High-Layer Attention Pruning with Rescaling
This work addresses the need for efficient compression of large language models to reduce inference latency, offering an incremental improvement over conventional pruning techniques.
The paper tackles the problem of pruning large language models by proposing a method that strategically prunes attention heads in higher layers and uses adaptive rescaling to maintain representation scale, resulting in consistent outperformance over existing structured pruning methods across 27 datasets and various LLMs.

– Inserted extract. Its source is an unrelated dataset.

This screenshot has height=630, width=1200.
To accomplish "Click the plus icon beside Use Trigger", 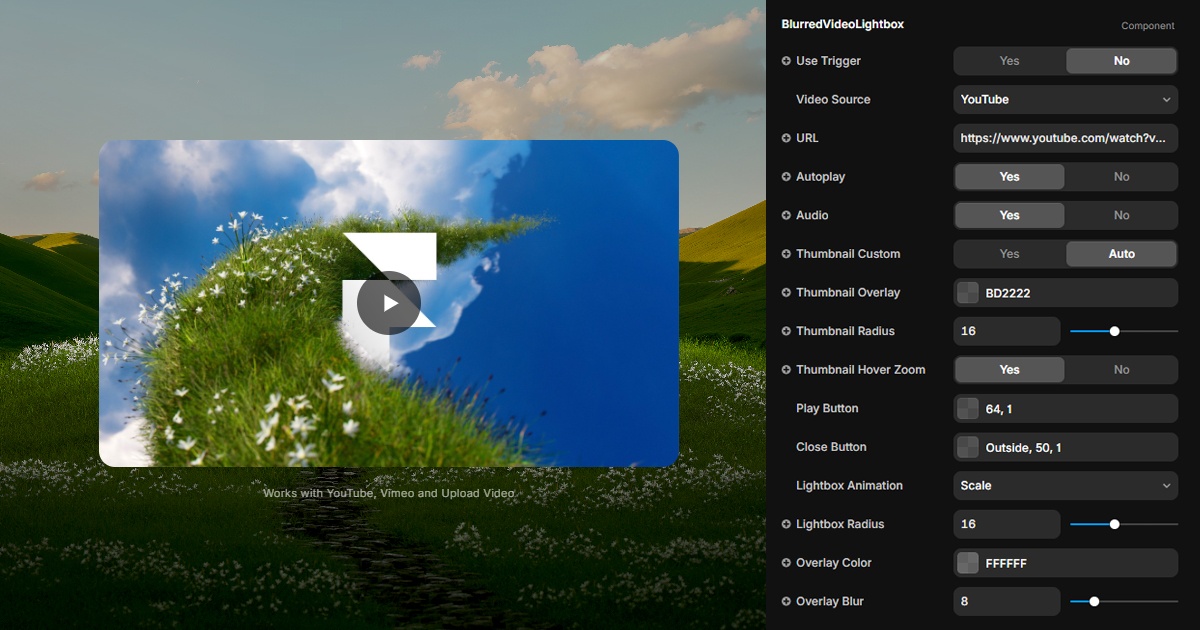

Pruning is a highly effective approach for compressing large language models (LLMs), significantly reducing inference latency. However, conventional training-free structured pruning methods often employ a heuristic metric that indiscriminately removes some attention heads across all pruning layers, without considering their positions within the network architecture. In this work, we propose a novel pruning algorithm that strategically prunes attention heads in the model's higher layers. Since the removal of attention heads can alter the magnitude of token representations, we introduce an adaptive rescaling parameter that calibrates the representation scale post-pruning to counteract this effect. We conduct comprehensive experiments on a wide range of LLMs, including LLaMA3.1-8B, Mistral-7B-v0.3, Qwen2-7B, and Gemma2-9B. Our evaluation includes both generation and discriminative tasks across 27 datasets. The results consistently demonstrate that our method outperforms existing structured pruning methods. This improvement is particularly notable in generation tasks, where our approach significantly outperforms existing baselines.